=== TEXTAUSZUG ===
______
# ResultSet in Session speichern



## Guest (12. Sep 2005)

Kann man in einer Session eigentlich auch komplette ResultSets speichern? Meine ersten Versuche sind leider kläglich gescheitert. Hinzu kommt bei mir nämlich das Problem, dass ich das ResultSet nicht innerhalb einer JSP, sondern in einer Klasse aufrufe, die so ja erstmal keinen Zugriff auf eine Session hat. 

Hat da jemand den einen oder anderen Denkanstoß für mich?


----------



## Ives (12. Sep 2005)

In die Session gehören keine große Datenmengen.  Schon aus dem Grund solltest du das unterlassen.
Mit dem Resultset kannst du nur arbeiten, wenn eine DB-Connection besteht. Die Ergebnisse deiner Abfrage musst du in eine entsprechende Datenstruktur schreiben und diese kannst du dann weitergeben.


----------



## Guest (12. Sep 2005)
______
=== DATENABSCHNITT ===
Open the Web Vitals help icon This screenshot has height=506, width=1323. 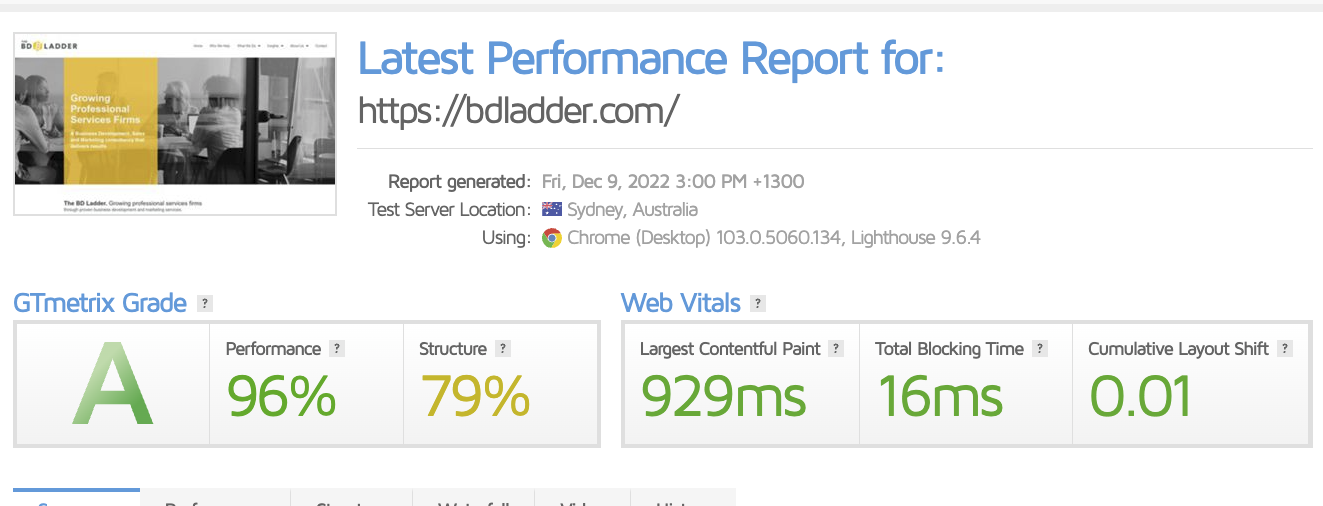758,303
______
=== AUFGABE 1 ===
Beantworte diese Fragen zur Forumsdiskussion über ResultSets in der Session:
(a) Wo ruft Guest laut dem ersten Beitrag das ResultSet auf?
(b) Was gehört nach Ives nicht in die Session?
(c) Was muss laut Ives bestehen, damit man mit dem ResultSet arbeiten kann?
=== AUFGABE 2 ===
Schreib die Forumsdiskussion über ResultSets in der Session weiter, und zwar ab der Stelle, an der sie aufhört.

=== ANTWORT 1 ===
(a) In einer Klasse, nicht innerhalb einer JSP.
(b) Große Datenmengen.
(c) Eine DB-Connection.

=== ANTWORT 2 ===
Ich hätte vielleicht dazusagen sollen, dass es sich um eine Anwendung handelt, in der lediglich gewisse Techniken (Xpath, XSLT, Xindice) getestet werden. Die Datenbankverbindung selbst ist sehr langsam, was sich aber leider nicht ändern lässt. Deshalb würde ich halt gerne das ResultSet irgendwo zwischenspeichern, falls ich nochmal auf das gleiche Ergebnis zugreifen möchte.

Bietet sich denn noch was anderes an als in der Session selbst zu speichern?


----------



## Guest (12. Sep 2005)

Wie wär's mit EJB? Die Daten werden gecached.


----------



## Bleiglanz (12. Sep 2005)

hast du Java5?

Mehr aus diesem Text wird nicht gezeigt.